Conserving Oliver Lee Jackson’s “Untitled (Sharpeville Series)”
December 8, 2020 by Christian Wurst
As you enter the first gallery of Expanding Abstraction: Pushing the Boundaries of Painting in the Americas, 1958–1983 titled “Emphatic Gestures,” the first painting you encounter across the room is the largest work in the show and one of the most striking. One of the newest additions to the museum’s collection and making its debut in the galleries, this work is also the latest to undergo conservation work.
In 2018, the Blanton Museum of Art received the gift offer from an art advisor representing the artist. The painting was owned by the late artist Joseph Wheelwright and his wife Susan and was housed in his former studio in Dorchester, Massachusetts. In June of that year, Carter E. Foster, Deputy Director for Curatorial Affairs, visited the studio at the invitation of Mrs. Wheelwright to assess the work. On the second floor of a very active workshop, the large painting was propped against a wall and a layer of grime and dust from years of being stored there covered the work. Despite the need of some conservation work, Carter believed it would be a major gain for the collection.
Oliver Lee Jackson was born in St. Louis, Missouri, and after studying art at Illinois Wesleyan University and the University of Iowa, he became active in his hometown as a community arts organizer. He was also involved with the Black Arts Group (BAG), a collective of musicians, dancers and theatre performers who favored a cross-disciplinary approach to their work. Since 1982, he has lived and worked in Oakland, California. In 2019, he had a solo exhibition of recent work at the National Gallery of Art in Washington, D.C.
This painting belongs to a series that responded to the Sharpeville Massacre in South Africa, a brutal and deadly confrontation on March 21, 1960, between residents from Sharpeville township — south west of Johannesburg — and an apartheid police force using live ammunition. The community was peacefully protesting discriminatory and hated “pass laws,” ones used to restrict the movements of Black South Africans. The confrontation ended with apartheid police shooting and killing dozens of people. Sharpeville Day is now called Human Rights Day in South Africa and is acknowledged annually.

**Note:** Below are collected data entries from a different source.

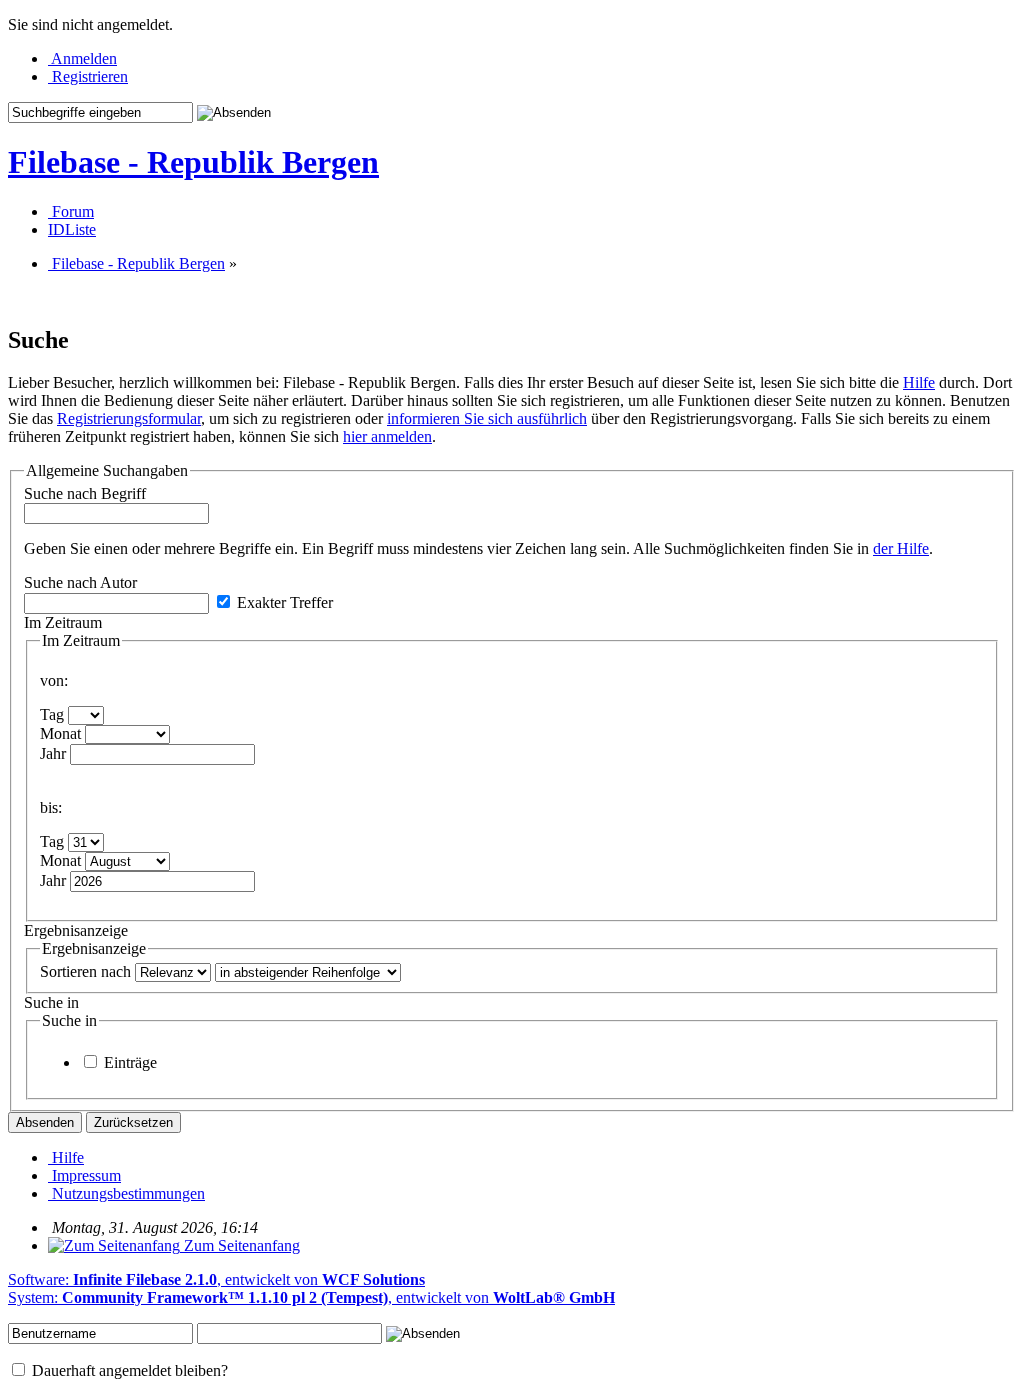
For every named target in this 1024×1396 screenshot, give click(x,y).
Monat (60, 733)
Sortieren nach (85, 971)
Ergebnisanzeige (76, 930)
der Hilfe (901, 548)
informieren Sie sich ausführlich (487, 418)
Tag (52, 714)
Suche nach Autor (80, 582)
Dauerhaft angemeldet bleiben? (128, 1370)
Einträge (128, 1062)
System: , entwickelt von (311, 1297)
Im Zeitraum (63, 622)
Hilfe (919, 382)
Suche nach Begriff (85, 493)
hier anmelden (387, 436)
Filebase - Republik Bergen (193, 162)
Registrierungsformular (129, 418)
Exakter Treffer (283, 602)
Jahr (53, 753)
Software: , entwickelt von (216, 1279)
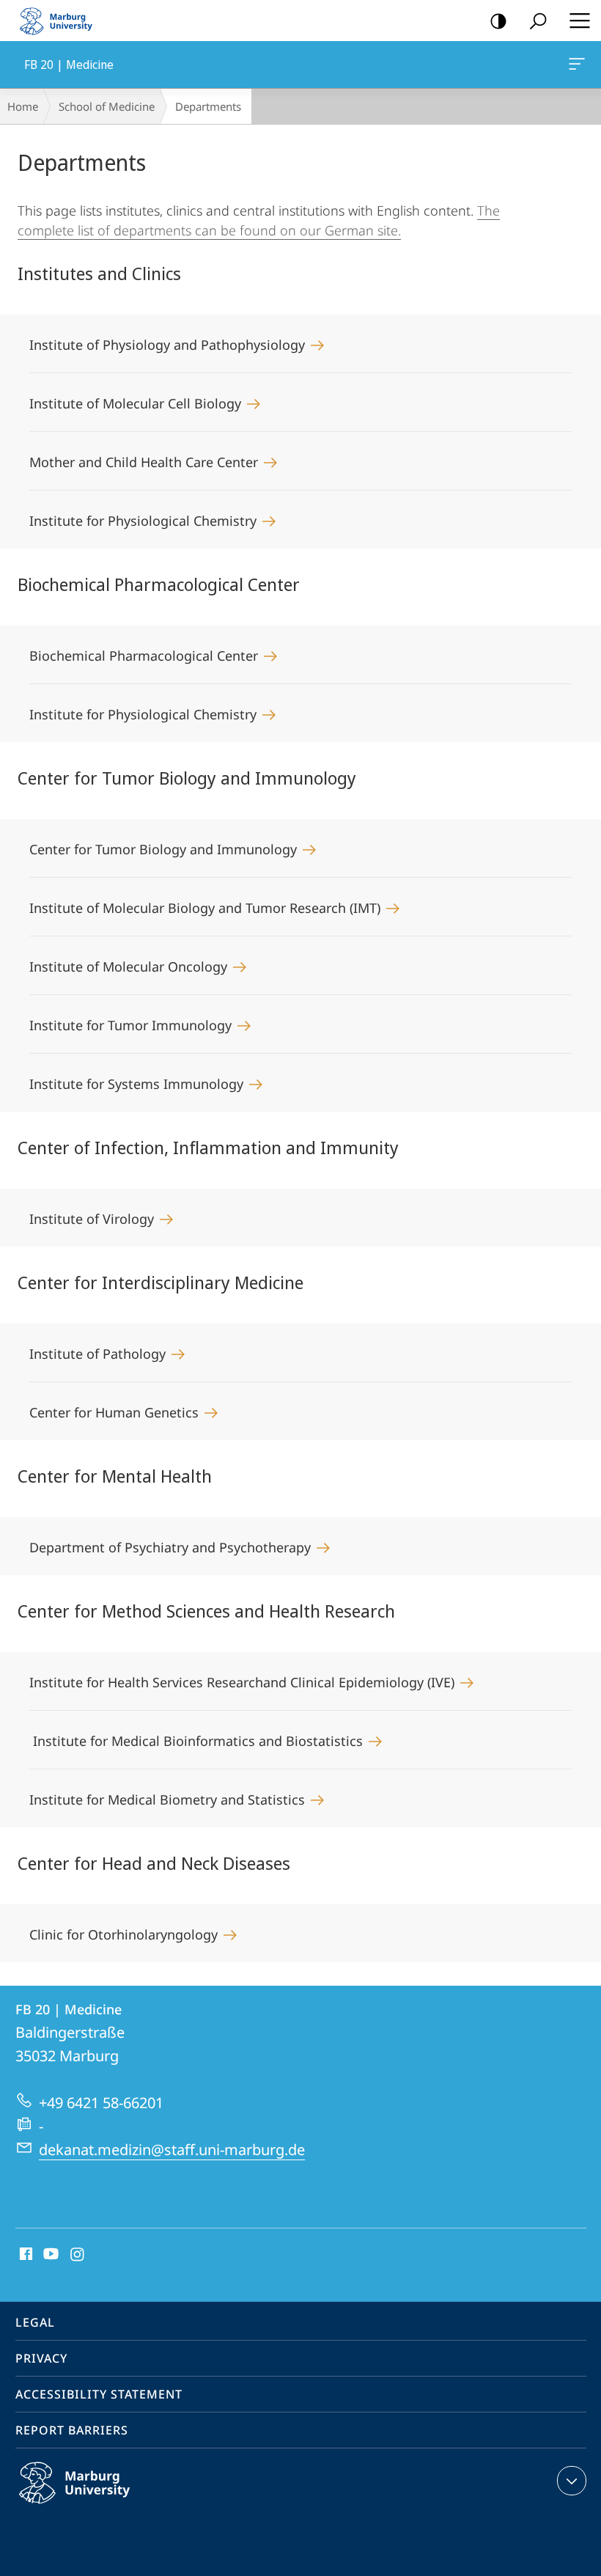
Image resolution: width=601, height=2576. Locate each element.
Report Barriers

The artist had travelled to Africa in the 1960s and was influenced by the materiality of African art. As he himself describes these works:
[D]uring the late 1960s and 1970s, I was involved in a series of paintings, the “Sharpeville” series, that were very physical. They had a painted surface and an applied surface of materials that ranged in substance from cloth to glass beads to plastic to metal pieces. I needed a physicality that was palpable, very beautiful, but at the same time tough, apart from the kind of toughness that paint can give–an actual physical engagement with the same sense experience of touch.
By the time the painting arrived at the Blanton, the materiality and brushwork Jackson applied to this painting now required careful and extensive cleaning before being installed in the galleries—the artist confirmed cracks discovered in the painting were not intentional but could be addressed and repaired at a later time.
The cleaning effort occurred in two phases and was led by Anne Zanikos and Scott Jennings, of Anne Zanikos Art Conservation Studio, based in San Antonio, Texas. The first phase in September 2019 consisted of an attentive dusting using a handheld brush to remove loose dust particles. The following summer, after delays due to the pandemic and a couple of months before the opening of Expanding Abstraction, the second phase began and involved the more comprehensive process of removing built-up grime from the surface of the painting using mild, organic solvents. The cleaning took place in the Blanton’s painting storage and took two full days as the two conservators—following new Covid19 protocols—sat on opposite sides of the painting slowly removing grime using large cotton swabs.
By the end of the conservation, the painting was brought back to life. The large swaths of black and white were more dramatic and slight variations in color became more distinguishable. The beadwork and brushwork now shined under spotlight. Oliver Lee Jackson’s abstract painting addressing police brutality, racial tension, and the resilience of communities was ready for the public once again.